** Records shown follows **

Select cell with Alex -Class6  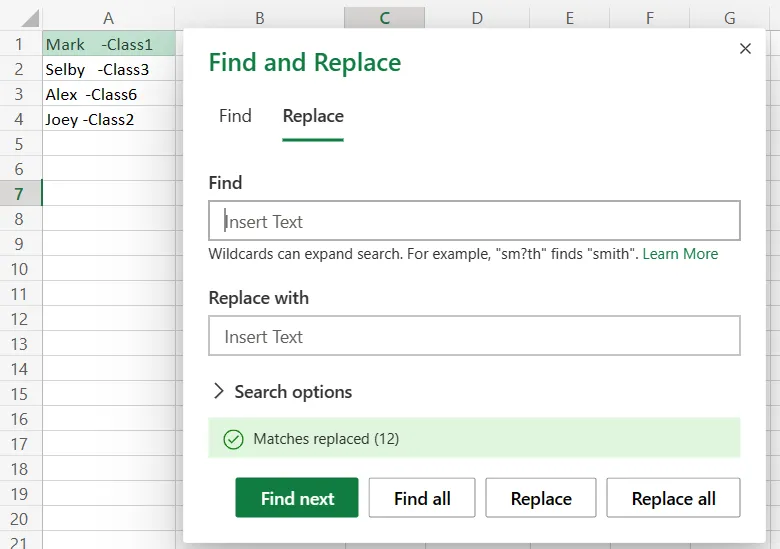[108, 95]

** End of Records shown **
** Records shown follows **

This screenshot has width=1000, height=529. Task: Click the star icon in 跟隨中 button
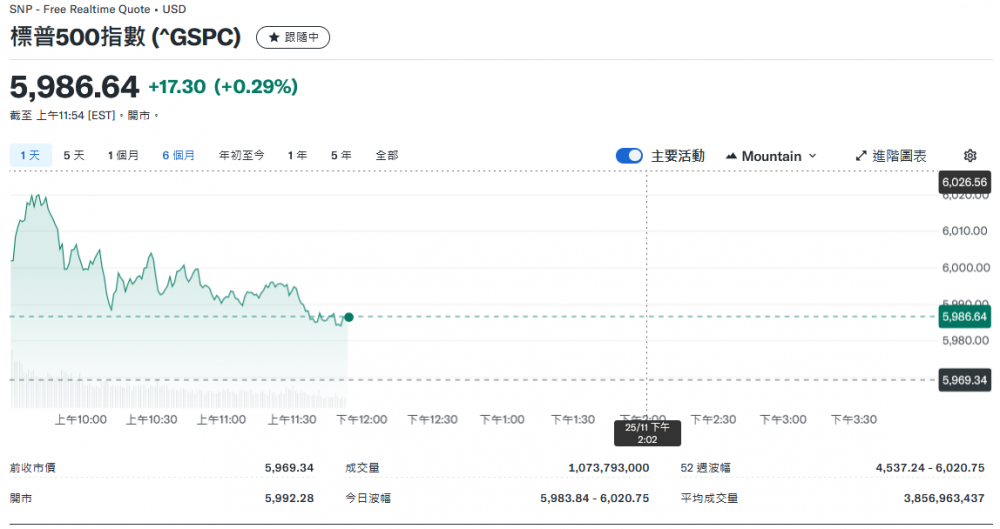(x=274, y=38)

** End of Records shown **
** Records shown follows **

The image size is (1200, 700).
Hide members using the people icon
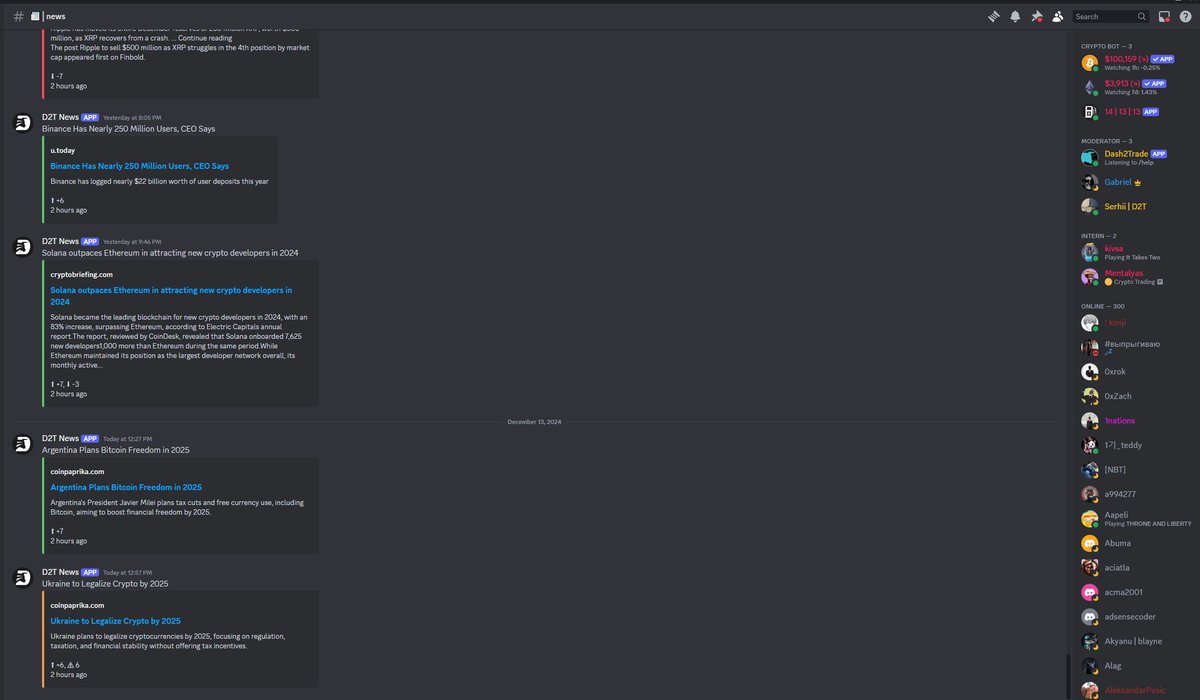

** End of Records shown **

What the exercise asks: From the records above, reproduce exactly the lines from the one with "The image size is (1200, 700)." to the one with "Hide members using the people icon", both included, and no others.

Output of the task:
The image size is (1200, 700).
Hide members using the people icon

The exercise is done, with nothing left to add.